More generally, perhaps what might be helpful would be to develop open public “term sheets” for oil, gas, and mining contracts which set out the basic variables contained in contracts and the relevant laws and treaties needed to develop a fiscal model. This would provide a crucial link between open contracts and fiscal models, and by using a standard template might be able to make clear whether each party, and the public have adequate information to judge the deal. Companies and governments could support public understanding by providing such information proactively, alongside publishing the detailed contracts.

If transparency about contract terms matters, then so too does the way that this information gets interpreted and shaped into stories. The SOMO report was developed according the organisation’s own quality standards: a draft was sent to Rio Tinto two days before Christmas and the final report published at the end of January, giving little time to engage with the company’s response. A single unnamed “fiscal practitioner” was consulted as peer reviewer.
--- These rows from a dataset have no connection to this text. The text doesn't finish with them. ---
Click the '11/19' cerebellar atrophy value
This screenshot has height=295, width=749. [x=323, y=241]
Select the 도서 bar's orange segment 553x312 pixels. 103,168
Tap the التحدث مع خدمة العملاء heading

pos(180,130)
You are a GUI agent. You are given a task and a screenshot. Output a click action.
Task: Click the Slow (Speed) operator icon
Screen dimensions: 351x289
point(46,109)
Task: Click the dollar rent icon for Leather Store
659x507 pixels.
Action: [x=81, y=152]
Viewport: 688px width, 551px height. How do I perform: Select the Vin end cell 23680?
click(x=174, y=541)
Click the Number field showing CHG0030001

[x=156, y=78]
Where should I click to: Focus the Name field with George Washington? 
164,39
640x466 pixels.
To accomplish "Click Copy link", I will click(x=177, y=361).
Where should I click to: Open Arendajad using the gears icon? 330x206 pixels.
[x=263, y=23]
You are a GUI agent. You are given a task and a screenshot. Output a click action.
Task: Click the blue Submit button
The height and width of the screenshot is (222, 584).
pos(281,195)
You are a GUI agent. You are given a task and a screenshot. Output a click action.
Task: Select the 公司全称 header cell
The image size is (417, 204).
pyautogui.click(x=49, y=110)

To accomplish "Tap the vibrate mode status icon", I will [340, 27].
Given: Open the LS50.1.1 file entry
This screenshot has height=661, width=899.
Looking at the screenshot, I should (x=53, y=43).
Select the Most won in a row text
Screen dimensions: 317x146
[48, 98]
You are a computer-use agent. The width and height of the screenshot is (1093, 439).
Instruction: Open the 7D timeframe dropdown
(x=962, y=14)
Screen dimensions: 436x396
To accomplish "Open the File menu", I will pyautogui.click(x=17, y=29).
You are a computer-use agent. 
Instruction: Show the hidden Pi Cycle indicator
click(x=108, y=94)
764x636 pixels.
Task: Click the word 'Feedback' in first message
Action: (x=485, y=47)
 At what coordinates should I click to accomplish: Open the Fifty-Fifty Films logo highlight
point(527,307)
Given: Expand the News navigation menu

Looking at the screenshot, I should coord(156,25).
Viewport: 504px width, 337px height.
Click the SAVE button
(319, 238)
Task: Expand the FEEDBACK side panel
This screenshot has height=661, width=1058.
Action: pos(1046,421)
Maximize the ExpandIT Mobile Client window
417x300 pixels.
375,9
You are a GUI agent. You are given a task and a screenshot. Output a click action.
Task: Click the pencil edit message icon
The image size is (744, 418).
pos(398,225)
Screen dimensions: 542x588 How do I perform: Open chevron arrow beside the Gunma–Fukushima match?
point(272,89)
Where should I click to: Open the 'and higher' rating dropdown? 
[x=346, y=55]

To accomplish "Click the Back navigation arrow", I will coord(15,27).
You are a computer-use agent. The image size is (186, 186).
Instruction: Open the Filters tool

It is not clear whether this person had good knowledge of project finance, but it seems unlikely. Oxfam judged this to be good enough to take the story at face value, without a second opinion, and amplified it to a broader audience.

I don’t think those quality standards are adequate if what we want is serious and credible analysis. Getting better depends on consumers demanding better.

The consumers in this case are the community of people who think that it is worth reading, writing and funding (and quoting, retweeting, remembering, and using…) public analysis about the extractive sector and public revenues (if you got to the bottom this blog post you are part of this club). Accepting lower standards of analysis and review means giving up on trying to tell a real scandal from a sensational headline.

With thanks to Rhodante Ahlers and Vincent Kiezebrink, Ross Lyons, Ali Readhead, David Mihalyi, Dan Neidle, Alistair Watson, and Paddy Carter for thoughts and comments.